‘LAMBDA: The Ultimate Imperative’ (found here) is a paper that was written in 1976 by Guy Steele and Gerry Sussman. It is fun to read, informative, and accessible to a wide-variety of programmers and interest levels. Here are some interesting bits about the paper (I will leave the detail to the paper, no sense in trying to re-state what Sussman and Steele have already done so well):
(All bits are either copy-and-paste, or summaries directly from the referenced text, along with my comments)
- Most programming language constructs can be modeled in terms of lambda, letrec, and if. This might seem pretty radical to folks used to so called “big languages” today. It also might offer some insight into the “minimalistic” nature of Scheme.
- “Applicative order” of evaluation implies “Call-by-value”. In other words, arguments to functions are evaluated before passing control to the function receiving that value.
- The paper demonstrates how you can conceptually go from a purely functional world, to one of an imperative nature by leverage call-by-value and macros. This is very, very cool.

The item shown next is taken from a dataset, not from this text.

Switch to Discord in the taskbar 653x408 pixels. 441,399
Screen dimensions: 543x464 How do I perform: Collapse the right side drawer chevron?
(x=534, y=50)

- ‘Tail-recursion’ is perhaps the biggest misnomer of the century. It should be called ‘tail-transfer’. After reading this paper, along with ‘LAMBDA: The Ultimate GOTO’, this becomes quite obvious.
- Lazy evaluation is introduced, and discussed.
- Be sure to read the conclusion. It contains numerous gems (both overt and covert) about the role of language, the programmer, and the programming language designer.
- Keep in mind that this paper was written over 32 years ago. When you take into account the functionality that they describe, and the reasons for its importance; you must put as much effort into thinking about the computing landscape in 1976 as you put into wondering why these kinds of features aren’t in “fashionable languages” today (In my opinion, only Lisp is an acceptable Lisp, and additionally, what does that tell you about “fashionable languages”?).
2 thoughts on “LAMBDA: The Ultimate Imperative”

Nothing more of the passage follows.